А он тем временем с трудом волочил ноги по песку, гуляя по солнцу и целый день сожалея о своей былой молодости и проказах. Бернар не отходил от него ни на шаг, ухаживая за ним как за грудным младенцем. Если бы госпоже де Вобадон или же маркизе д’Этиоль пришлось случайно проходить мимо, то не подлежит сомнению, что они в этом жалком инвалиде, в этом старце с трясущейся головой никогда не узнали бы элегантного, благородного шевалье, которого они некогда охотно прятали после какого-нибудь трагического, кровавого происшествия в своих альковах, зная, что он так же смел и силен в любви, как и в искусстве фехтования.
Нет, для шевалье пришел конец, и его звезда закатилась. Правда, он позже снова появился на политической арене, но его роль была ничтожна и плохо сыграна.
XII
Что касается Дианы д’Этиоль, то она усиленно пряталась в Париже, опасаясь преследований полиции. Она тоже начинала понимать всю бесполезность борьбы последних роялистов против установившейся власти.
Как внутренний, так и внешний механизмы нового правительства действовали в полнейшей гармонии и пользовались неослабевающим успехом. Бюллетени действующей армии приносили известия о целом ряде последовательных побед. Великий завоеватель властно шествовал вперед, топча и рассеивая неприятельские союзные войска. Можно было подумать, что он заворожил удачу и что всему остальному человечеству только и остается низко и покорно склонить перед ним свою голову.
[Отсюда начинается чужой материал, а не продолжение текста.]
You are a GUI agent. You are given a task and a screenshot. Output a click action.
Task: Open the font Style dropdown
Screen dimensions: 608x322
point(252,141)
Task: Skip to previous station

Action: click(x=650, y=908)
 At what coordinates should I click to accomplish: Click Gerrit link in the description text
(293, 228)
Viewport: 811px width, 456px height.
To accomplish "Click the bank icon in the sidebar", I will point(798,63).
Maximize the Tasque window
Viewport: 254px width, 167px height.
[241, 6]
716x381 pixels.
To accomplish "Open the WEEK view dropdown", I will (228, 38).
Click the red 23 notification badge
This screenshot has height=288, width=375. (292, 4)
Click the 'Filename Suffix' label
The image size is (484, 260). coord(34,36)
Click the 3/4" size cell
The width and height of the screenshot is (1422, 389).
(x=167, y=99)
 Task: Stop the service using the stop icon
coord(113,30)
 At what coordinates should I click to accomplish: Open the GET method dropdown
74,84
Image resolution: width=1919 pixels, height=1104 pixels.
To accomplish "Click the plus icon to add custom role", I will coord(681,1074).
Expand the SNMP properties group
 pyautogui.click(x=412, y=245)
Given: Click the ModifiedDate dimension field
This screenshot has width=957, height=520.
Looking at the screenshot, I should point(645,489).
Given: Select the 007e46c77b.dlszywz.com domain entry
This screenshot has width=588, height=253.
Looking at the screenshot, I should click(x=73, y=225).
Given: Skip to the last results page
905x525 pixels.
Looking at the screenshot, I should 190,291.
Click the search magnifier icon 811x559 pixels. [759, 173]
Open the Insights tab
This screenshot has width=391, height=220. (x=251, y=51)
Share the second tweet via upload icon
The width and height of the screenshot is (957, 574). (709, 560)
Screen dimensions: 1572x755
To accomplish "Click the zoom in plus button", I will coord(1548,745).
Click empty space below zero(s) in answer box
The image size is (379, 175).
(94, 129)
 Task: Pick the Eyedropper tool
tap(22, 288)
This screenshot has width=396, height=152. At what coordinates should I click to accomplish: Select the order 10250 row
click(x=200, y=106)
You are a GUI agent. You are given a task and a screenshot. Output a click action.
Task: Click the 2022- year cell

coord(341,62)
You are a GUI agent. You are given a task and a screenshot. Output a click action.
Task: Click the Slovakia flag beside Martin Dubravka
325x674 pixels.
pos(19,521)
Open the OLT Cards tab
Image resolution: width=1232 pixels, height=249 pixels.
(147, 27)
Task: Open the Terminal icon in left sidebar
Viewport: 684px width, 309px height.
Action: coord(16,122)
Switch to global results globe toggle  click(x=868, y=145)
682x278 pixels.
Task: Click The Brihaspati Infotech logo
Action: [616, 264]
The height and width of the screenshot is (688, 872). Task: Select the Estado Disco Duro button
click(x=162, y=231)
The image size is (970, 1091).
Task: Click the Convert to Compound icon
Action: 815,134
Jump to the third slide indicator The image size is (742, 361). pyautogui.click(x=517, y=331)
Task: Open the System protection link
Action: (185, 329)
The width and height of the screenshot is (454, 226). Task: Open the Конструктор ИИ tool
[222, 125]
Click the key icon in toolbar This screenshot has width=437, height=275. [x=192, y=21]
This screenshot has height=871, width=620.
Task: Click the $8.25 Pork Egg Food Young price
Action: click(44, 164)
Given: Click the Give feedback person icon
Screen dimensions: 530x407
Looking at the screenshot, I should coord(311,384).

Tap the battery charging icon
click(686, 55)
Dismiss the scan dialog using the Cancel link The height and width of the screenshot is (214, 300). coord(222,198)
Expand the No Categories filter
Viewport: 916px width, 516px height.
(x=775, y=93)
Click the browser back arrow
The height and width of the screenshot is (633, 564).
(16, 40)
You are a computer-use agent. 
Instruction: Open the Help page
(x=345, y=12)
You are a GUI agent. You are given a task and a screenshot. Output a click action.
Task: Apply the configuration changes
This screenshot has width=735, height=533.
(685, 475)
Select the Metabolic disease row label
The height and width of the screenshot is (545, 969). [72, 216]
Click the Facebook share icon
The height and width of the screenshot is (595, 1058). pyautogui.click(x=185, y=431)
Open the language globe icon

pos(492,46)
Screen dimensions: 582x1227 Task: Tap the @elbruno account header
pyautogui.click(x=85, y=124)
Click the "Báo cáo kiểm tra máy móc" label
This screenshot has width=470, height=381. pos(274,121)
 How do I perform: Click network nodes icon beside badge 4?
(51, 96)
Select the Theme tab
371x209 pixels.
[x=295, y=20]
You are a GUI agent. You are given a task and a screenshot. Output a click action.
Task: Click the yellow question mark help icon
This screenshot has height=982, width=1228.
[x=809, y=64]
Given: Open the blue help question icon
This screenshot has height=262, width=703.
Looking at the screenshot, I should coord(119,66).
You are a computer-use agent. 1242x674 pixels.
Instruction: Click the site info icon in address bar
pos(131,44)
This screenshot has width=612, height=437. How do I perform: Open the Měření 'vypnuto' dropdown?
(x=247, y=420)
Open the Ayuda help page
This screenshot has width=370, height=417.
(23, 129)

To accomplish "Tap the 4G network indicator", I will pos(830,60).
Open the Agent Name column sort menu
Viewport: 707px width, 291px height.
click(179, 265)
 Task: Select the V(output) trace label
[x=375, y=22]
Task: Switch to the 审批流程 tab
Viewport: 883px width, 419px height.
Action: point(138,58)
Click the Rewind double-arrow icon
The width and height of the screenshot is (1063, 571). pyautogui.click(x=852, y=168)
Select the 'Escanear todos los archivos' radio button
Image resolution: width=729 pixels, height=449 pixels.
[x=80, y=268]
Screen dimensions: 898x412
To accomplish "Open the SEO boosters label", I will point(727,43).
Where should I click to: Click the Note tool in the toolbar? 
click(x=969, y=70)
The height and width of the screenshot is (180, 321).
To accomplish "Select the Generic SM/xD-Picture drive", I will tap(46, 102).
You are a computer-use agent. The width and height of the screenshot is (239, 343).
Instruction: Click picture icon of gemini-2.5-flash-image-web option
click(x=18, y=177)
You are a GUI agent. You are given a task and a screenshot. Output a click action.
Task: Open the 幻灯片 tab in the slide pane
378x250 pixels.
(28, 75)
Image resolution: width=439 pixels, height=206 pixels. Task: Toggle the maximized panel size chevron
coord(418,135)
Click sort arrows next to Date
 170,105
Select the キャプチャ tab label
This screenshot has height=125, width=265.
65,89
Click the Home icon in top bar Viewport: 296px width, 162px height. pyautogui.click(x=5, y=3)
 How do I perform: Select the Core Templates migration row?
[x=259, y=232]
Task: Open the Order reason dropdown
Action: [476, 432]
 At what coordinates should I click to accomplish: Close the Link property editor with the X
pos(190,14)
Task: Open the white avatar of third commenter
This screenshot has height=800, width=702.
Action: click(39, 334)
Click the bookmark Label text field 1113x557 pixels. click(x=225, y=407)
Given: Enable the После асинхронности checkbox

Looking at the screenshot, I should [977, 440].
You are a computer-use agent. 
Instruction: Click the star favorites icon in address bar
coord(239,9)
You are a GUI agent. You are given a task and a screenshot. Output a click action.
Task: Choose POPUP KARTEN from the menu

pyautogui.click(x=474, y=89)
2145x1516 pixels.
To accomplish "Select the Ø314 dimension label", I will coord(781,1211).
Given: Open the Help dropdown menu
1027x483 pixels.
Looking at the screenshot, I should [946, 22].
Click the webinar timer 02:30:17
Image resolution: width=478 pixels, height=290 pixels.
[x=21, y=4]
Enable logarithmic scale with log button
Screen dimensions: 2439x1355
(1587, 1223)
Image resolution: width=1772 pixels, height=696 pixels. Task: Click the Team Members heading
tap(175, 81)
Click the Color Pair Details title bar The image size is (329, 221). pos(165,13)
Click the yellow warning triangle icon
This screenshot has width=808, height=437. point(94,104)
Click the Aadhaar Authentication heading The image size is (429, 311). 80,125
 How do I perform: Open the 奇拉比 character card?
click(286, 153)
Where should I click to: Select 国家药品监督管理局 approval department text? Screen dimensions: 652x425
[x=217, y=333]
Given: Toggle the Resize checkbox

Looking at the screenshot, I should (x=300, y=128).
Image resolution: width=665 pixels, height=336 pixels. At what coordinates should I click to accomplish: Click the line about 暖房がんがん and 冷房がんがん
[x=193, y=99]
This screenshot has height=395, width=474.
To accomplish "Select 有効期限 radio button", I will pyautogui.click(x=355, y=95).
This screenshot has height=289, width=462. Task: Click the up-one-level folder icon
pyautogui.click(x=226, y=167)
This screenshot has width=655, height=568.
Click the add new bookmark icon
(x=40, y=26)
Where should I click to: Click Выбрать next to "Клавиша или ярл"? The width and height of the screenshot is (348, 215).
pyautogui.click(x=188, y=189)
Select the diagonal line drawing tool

Париж жил в лихорадочном энтузиазме. Правда, немало в нем плакало вдов, матерей и невест, облаченных в траурные одежды, но общий фанатизм достиг такого высокого напряжения, что никому даже и на ум не приходило жалеть их. Их высоко чтили; их мужья, сыновья и женихи пали за отчизну; они должны были гордиться и носить свой траур как символ славного отличия.
Все от мала до велика были охвачены духом героизма; человеческая жизнь и в грош не ставилась. В этом диком, безумном бреду, в несмолкаемом лязге стали было много варварства, но еще более величия.
Отличительной народной чертой была непомерная гордость. В последнее двадцатилетие народный дух подвергся сильным изменениям и, руководимый мощной рукой, перевернул весь мир.
В войсках империи все еще царили первоначальные идеи революции, эти великие и благие идеи до их превращения в утопический кровавый бред.
Поколебленные троны наглядно выдавали незначительность и слабость монархов, а новоиспеченная знать империи, подражая старинной, родовой аристократии, затмевала ее собой.
Маркиза Диана хорошо понимала, что дело роялистов плохо, тем более что теперь она знала о бесправности притязаний принцев-претендентов. Ведь и графы Прованский и д’Артуа являлись не более как узурпаторами, раз она знала настоящего герцога Нормандского, Людовика XVII, иначе де Гранлиса, и не могла сомневаться в неоспоримости его законных прав.
Но принц — увы! — несмотря на все свое обаяние, как претендент выказывал удивительную инертность и совершенно затерялся на фоне общего дела.